Data items
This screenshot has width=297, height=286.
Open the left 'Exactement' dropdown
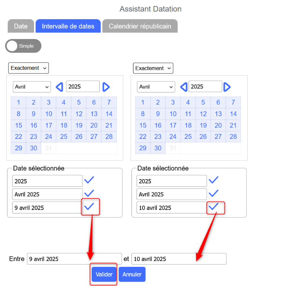coord(28,68)
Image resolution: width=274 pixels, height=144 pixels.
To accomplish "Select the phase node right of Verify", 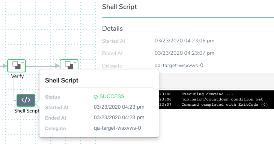I will [69, 65].
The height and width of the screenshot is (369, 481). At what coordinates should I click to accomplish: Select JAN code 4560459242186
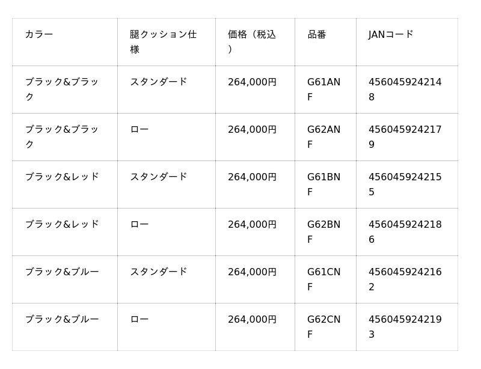tap(405, 232)
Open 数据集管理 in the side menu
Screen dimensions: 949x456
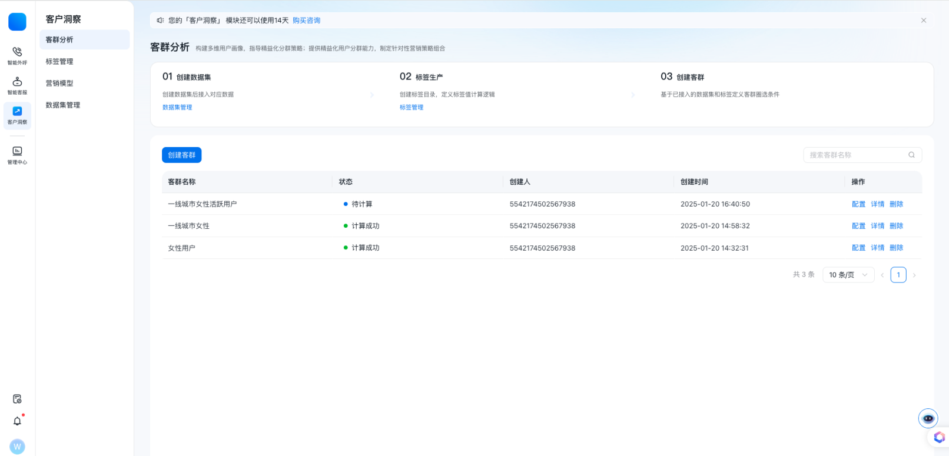click(63, 105)
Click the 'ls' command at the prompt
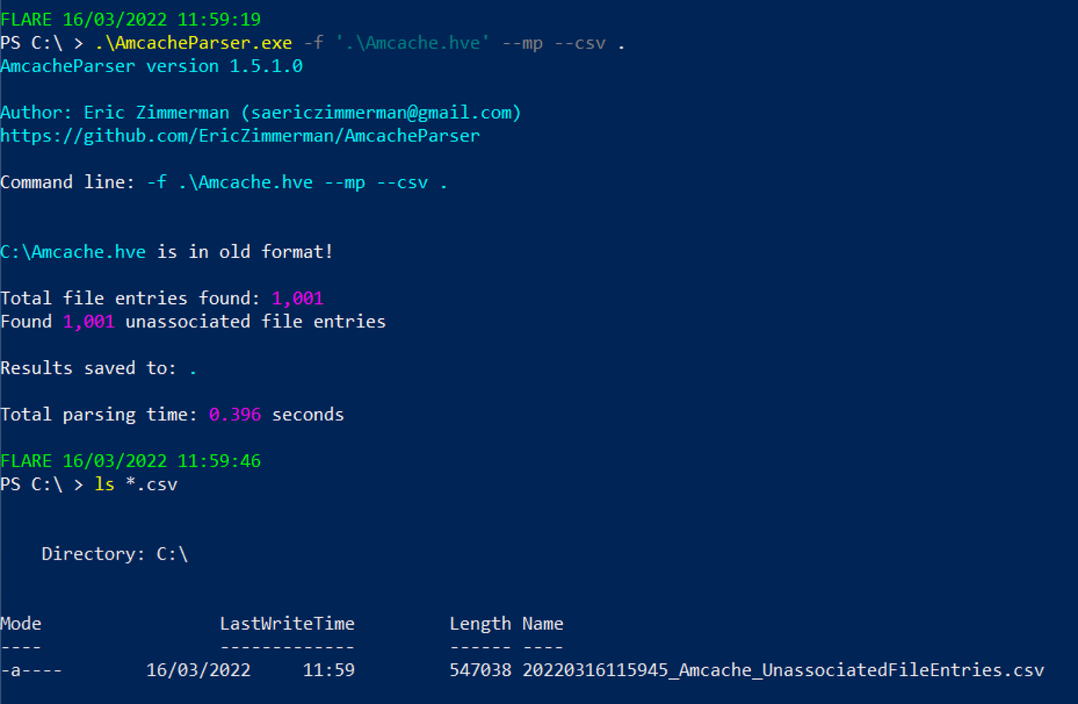 (x=105, y=484)
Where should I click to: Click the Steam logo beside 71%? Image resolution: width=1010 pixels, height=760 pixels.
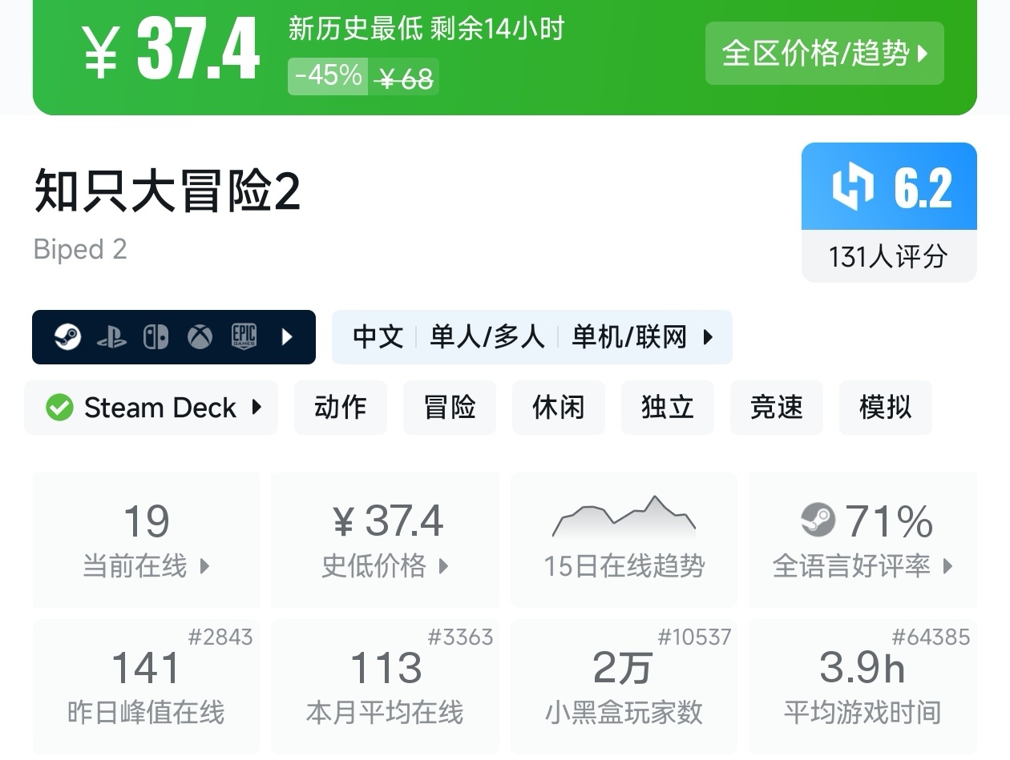coord(818,521)
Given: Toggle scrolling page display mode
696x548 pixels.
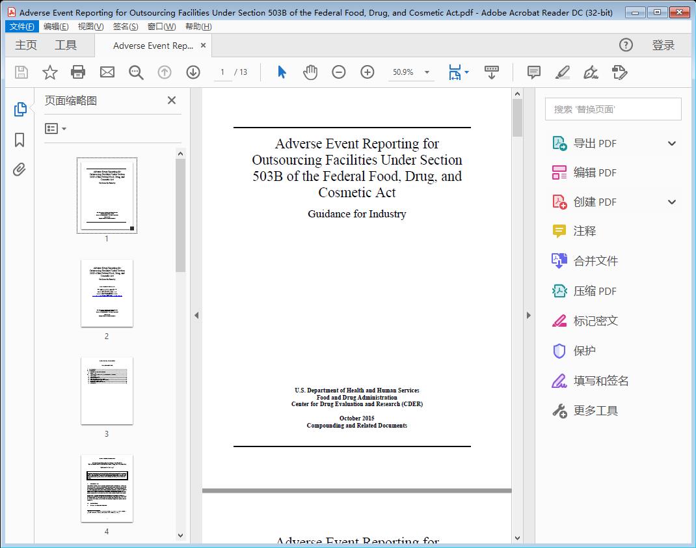Looking at the screenshot, I should tap(491, 72).
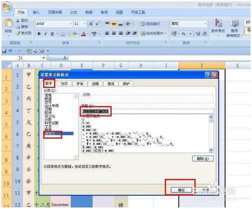Screen dimensions: 252x209
Task: Click the percent style icon
Action: click(x=183, y=34)
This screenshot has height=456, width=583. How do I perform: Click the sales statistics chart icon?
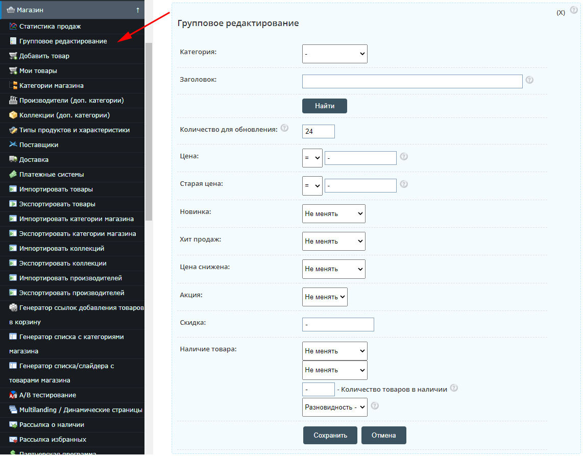point(13,27)
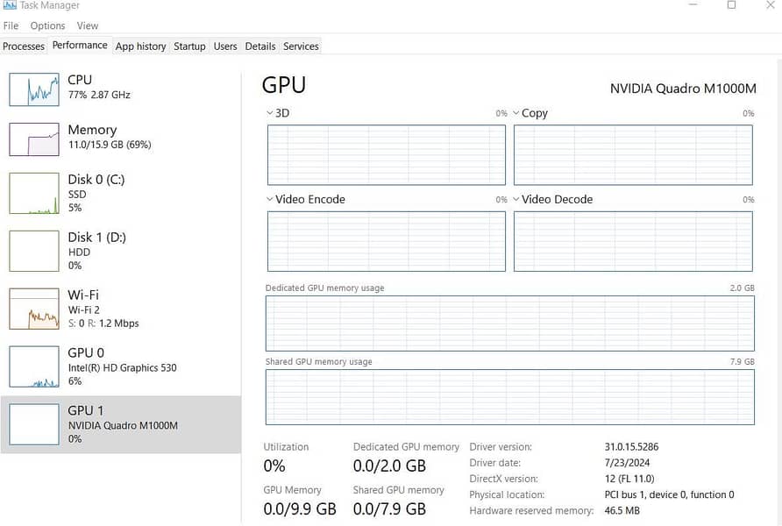Open the Video Decode engine selector

(518, 199)
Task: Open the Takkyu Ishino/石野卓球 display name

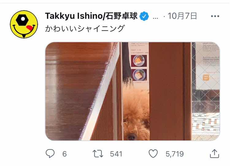Action: [x=91, y=16]
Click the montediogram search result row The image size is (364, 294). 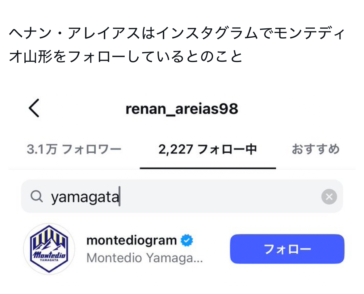pyautogui.click(x=182, y=249)
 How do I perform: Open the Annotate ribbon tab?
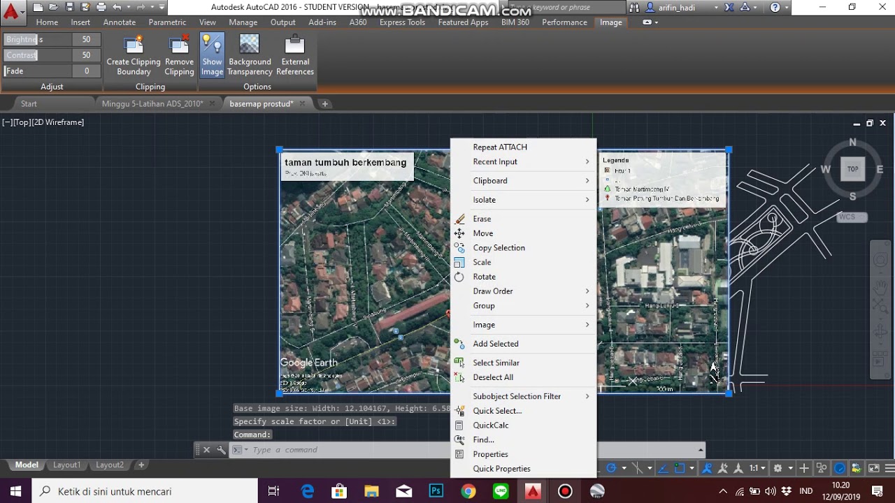click(120, 22)
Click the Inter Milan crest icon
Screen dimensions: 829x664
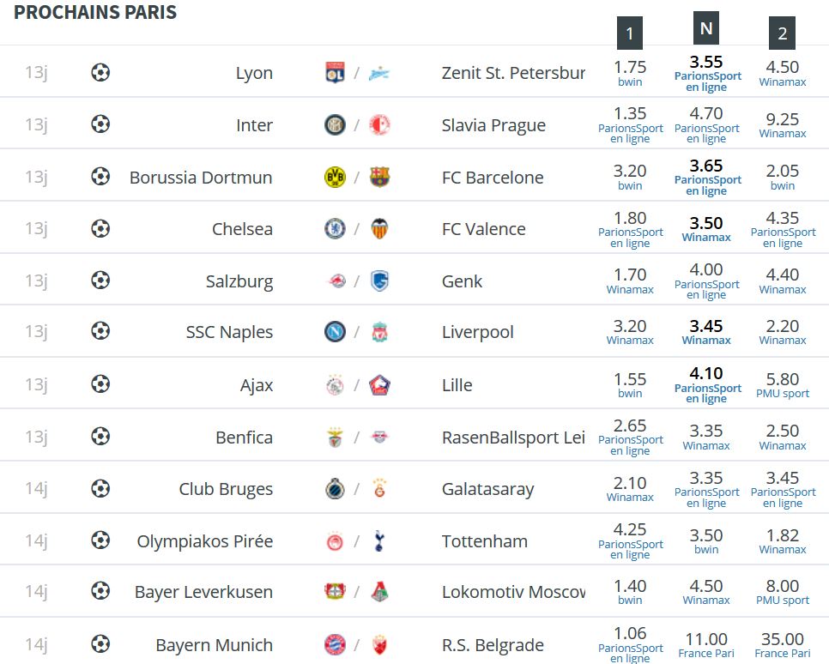pyautogui.click(x=335, y=124)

## YOUR GOAL
From the data above, retype only the lines starting with the line with "Click the 'ls' command at the prompt" and going on through the line with "Given: Toggle scrolling page display mode", exactly, leaving out the pictures.

## EXERCISE OUTPUT
Click the 'ls' command at the prompt
 (x=105, y=484)
Where should I click to: Click the Steam logo beside 71%? Image resolution: width=1010 pixels, height=760 pixels.
coord(818,521)
Given: Toggle scrolling page display mode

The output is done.